━━━ Passage ━━━

Netbook Recommendations

We’re thinking of getting a netbook as a family Christmas present, but we haven’t done much research yet. Does anyone have any recommendations, or things to look out for?

Buy from Staples. They have a good selection and remarkably good prices. I have no idea why.

I believe that’s their new slogan. :wink:

I have an Acer Aspire. I adore it, but I have small hands and the small keyboard doesn’t bother me, although I have read a lot of complaints about it.

It’s tiny and weights about 3lbs. It gets hot sometimes but not too terrible.

It doesn’t cost more to get it in different colors, like with Dells.

There are two things I don’t like. One is that there are no firewire ports (there are 3 USB), which was a pain with my old firewire iPod.

The other is that to upgrade the memory on this particular one is supposedly very hard to do yourself, or impossible.

It doesn’t need a memory upgrade necessarily with its 1 or 1.5GB, but I wouldn’t mind bumping it up a bit and I can’t.

Might as well have been. I went round to all the local stores last month because my desktop and monitor died more or less simultaneously. Staples was $200 less than any of the other places for the spec range I was looking at, and I got home and checked online and it turned out the specific laptop I got wasn’t available cheaper anywhere!

━━━

• Directive
Copy the part of the netbook discussion that starts at "I believe that’s" and ends at "like with Dells.". The listing after the netbook discussion is separate material.

━━━ Supplied data ━━━

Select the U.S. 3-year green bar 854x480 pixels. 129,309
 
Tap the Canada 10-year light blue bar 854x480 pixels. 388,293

━━━

• Solution
I believe that’s their new slogan. :wink:

I have an Acer Aspire. I adore it, but I have small hands and the small keyboard doesn’t bother me, although I have read a lot of complaints about it.

It’s tiny and weights about 3lbs. It gets hot sometimes but not too terrible.

It doesn’t cost more to get it in different colors, like with Dells.